The information about Wigner subsets is found by Alice and Bob only after all measurements are done: they assemble the Wigner subsets from the global data to prove the experimental violations of Bell-type inequalities by counting the equal e vs not-equal ne outcomes for the Bell-pairs of instrument settings. In this way they assess outcomes as seen relative to the other wing. The fact that this relativity is introduced after the measurement run does not make a difference to the fact that the statistics of the outcomes is determined by non-local means.

I have sometimes been asked by Bell’s followers: “Nature can play the Bell game and finds measurement outcomes during the experimental runs, why can you not do it?” We see from the above that nature cannot play that local game, because it involves a global experimental design, a global gauge and a global assembly of Wigner subsets with the assessment of the frequency of relative outcomes in the two wings.

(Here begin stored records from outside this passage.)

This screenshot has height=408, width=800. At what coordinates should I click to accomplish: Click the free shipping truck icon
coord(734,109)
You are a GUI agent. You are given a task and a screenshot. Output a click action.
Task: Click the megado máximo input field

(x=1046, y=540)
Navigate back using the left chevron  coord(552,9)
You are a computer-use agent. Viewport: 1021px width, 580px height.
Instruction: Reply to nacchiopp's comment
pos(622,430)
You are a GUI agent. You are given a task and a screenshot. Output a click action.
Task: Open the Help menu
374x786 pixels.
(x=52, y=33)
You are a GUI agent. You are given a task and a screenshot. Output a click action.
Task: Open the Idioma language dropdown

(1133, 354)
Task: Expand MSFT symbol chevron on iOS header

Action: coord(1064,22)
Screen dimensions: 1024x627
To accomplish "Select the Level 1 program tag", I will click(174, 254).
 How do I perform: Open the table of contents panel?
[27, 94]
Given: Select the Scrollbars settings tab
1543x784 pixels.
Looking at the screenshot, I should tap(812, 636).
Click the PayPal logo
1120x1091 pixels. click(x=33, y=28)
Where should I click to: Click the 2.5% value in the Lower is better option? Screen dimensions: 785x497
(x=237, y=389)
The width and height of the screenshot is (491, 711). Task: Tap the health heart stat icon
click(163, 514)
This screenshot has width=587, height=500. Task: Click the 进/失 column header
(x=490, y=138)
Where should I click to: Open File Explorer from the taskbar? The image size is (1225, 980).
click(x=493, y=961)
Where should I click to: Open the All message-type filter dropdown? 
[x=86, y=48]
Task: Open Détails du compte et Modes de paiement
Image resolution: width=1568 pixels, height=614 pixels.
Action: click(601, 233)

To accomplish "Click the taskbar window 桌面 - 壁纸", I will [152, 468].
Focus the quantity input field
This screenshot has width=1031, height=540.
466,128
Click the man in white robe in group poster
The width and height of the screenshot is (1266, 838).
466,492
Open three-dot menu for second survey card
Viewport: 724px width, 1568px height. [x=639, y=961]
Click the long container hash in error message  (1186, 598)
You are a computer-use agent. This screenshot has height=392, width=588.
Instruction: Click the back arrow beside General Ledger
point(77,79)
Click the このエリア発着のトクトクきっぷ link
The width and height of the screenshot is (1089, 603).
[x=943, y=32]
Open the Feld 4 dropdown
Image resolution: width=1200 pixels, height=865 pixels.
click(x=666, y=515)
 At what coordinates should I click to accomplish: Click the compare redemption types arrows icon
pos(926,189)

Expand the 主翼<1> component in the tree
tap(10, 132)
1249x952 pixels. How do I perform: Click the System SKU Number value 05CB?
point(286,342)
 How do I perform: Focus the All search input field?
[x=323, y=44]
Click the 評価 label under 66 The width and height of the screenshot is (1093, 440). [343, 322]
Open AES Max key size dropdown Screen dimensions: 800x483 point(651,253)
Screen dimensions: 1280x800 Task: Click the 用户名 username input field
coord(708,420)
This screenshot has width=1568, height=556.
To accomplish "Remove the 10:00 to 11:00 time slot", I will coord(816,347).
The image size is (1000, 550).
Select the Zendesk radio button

The theoretician who develops a theory about the Wigner subsets for e and ne outcome pairs, needs to have, as a minimum, that same global knowledge that the experimenters have and use to produce and finally collect their data as already outlined in [16]. These latter global facts and knowledge may not only reasonably be used by the theoretician, but must be used when probabilistic theories are invoked, because the probability spaces of subsets may depend on these global facts: when we ask the question of how many e and ne pairs we have for a given instrument setting pair, we do address a global fact for which only a globally valid theory and gauge can account. In fact we ask what is the outcome relative to the outcome in the other wing and we lose the possibility to treat the two wings independent of their respective measurement outcomes. Wigner improved Bell with respect of the generality of the function range (co-domain) but had to deal, in return, with the numbers of λ that correspond to e and ne outcomes and these numbers (or their frequencies of occurrence) may depend on the instrument settings (gauge) of both wings because they depend on the relative measurement outcome of the other wing. This latter fact will be shown in more detail in section 9.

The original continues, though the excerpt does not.